Investing Activities

Net cash used in investing activities for the three months ended March 31, 2022 was $55.9 million and consisted primarily of expenditures of $17.2 million on the build-out of our ASTRA facility, leasehold improvement of new office space, and purchases of computer and laboratory equipment, $62.8 million on the purchase of short-term and long-term investments, partially offset by proceeds of $24.0 million received from the maturities of short-term investments.

Net cash used in investing activities for the three months ended March 31, 2021 was $747 thousand and consisted primarily of expenditures of $2.5 million on the build-out of our ASTRA facility, leasehold improvement of new office space, and purchase of computer and laboratory equipment, partially offset by proceeds of $1.7 million received from the maturities of short-term investments.

Financing Activities

Net cash used by financing activities for the three months ended March 31, 2022 was $542 thousand and consisted primarily of proceeds of $107 thousand received from exercises of stock options and offset by $649 thousand used for the employee tax withholding payment for settlement of vested restricted stock awards.

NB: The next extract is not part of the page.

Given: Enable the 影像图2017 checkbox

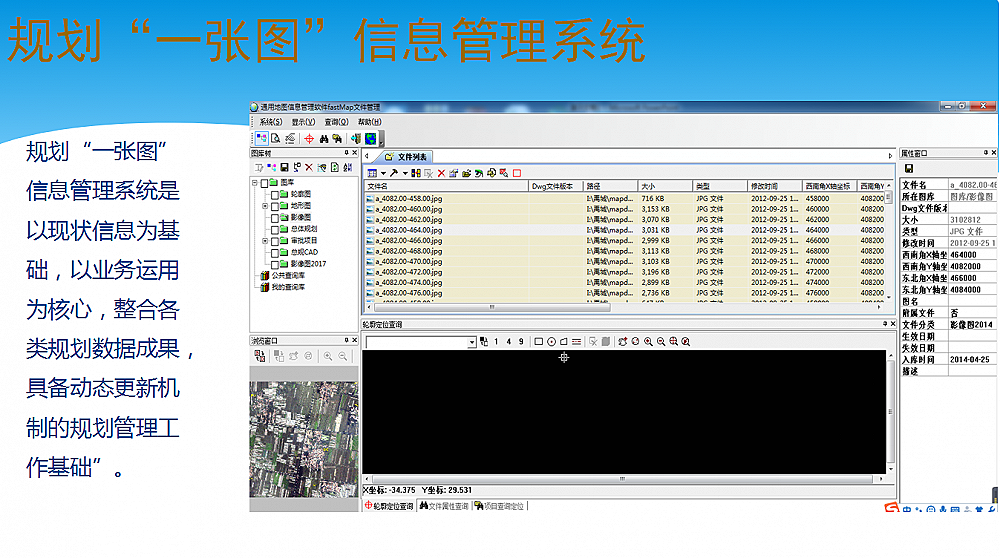Looking at the screenshot, I should click(275, 264).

Net cash provided by financing activities for the three months ended March 31, 2021 was $144.3 million and consisted primarily of proceeds of $152.3 million received from our ATM Program, a public offering, and exercises of stock options, partially offset by $8.0 million used for the purchase of the ASTRA building.

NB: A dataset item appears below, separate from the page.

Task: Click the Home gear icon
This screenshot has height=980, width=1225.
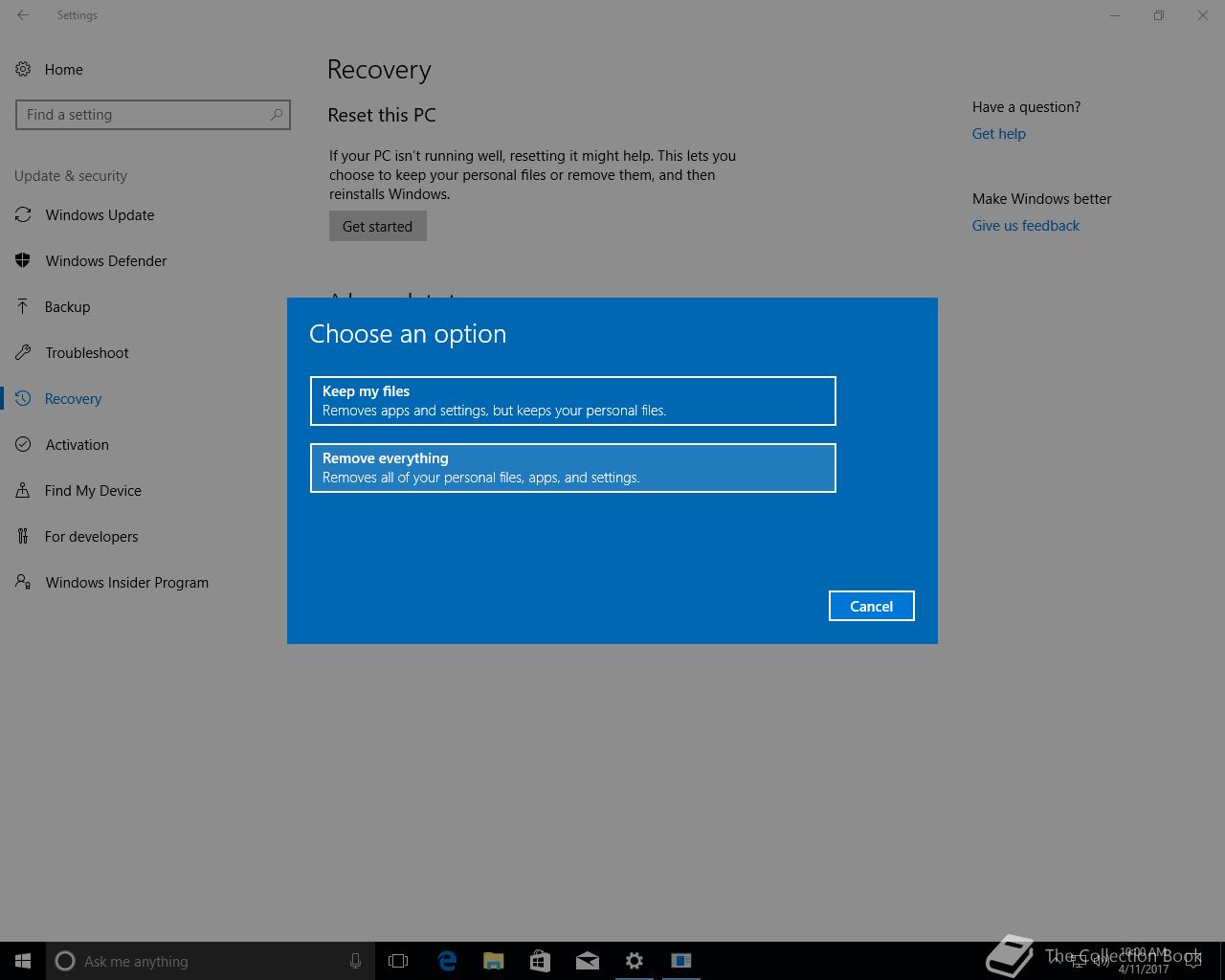Action: pos(23,69)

On February 1, 2021 the Company completed a public offering of 2,211,538 shares of its common stock at $65.00 per share. Net proceeds to the Company from the offering were $134.9 million after deducting underwriting discounts and commissions of approximately $8.6 million and other offering expenses of approximately $198 thousand.

During the three months ended March 31, 2021, pursuant to the ATM Program the Company issued 262,500 shares of common stock at a weighted average price of $66.50 per share for net proceeds of $16.9 million after deducting underwriting discounts and commissions of approximately $524 thousand. The Company also incurred $172 thousand of other offering expenses related to the ATM Program.

For the three months ended March 31, 2021, the Company received proceeds of $346 thousand from the exercise of stock options.

Off-Balance Sheet Arrangements

We do not have any off-balance sheet arrangements as defined in the rules and regulations of the SEC.

Contractual Obligations

There have been no material changes to our contractual obligations as previously disclosed in our Annual Report on Form 10-K for the fiscal year ended December 31, 2021 other than as described in Note 6 "Commitments and Contingencies" of our condensed consolidated financial statements on this Form 10-Q.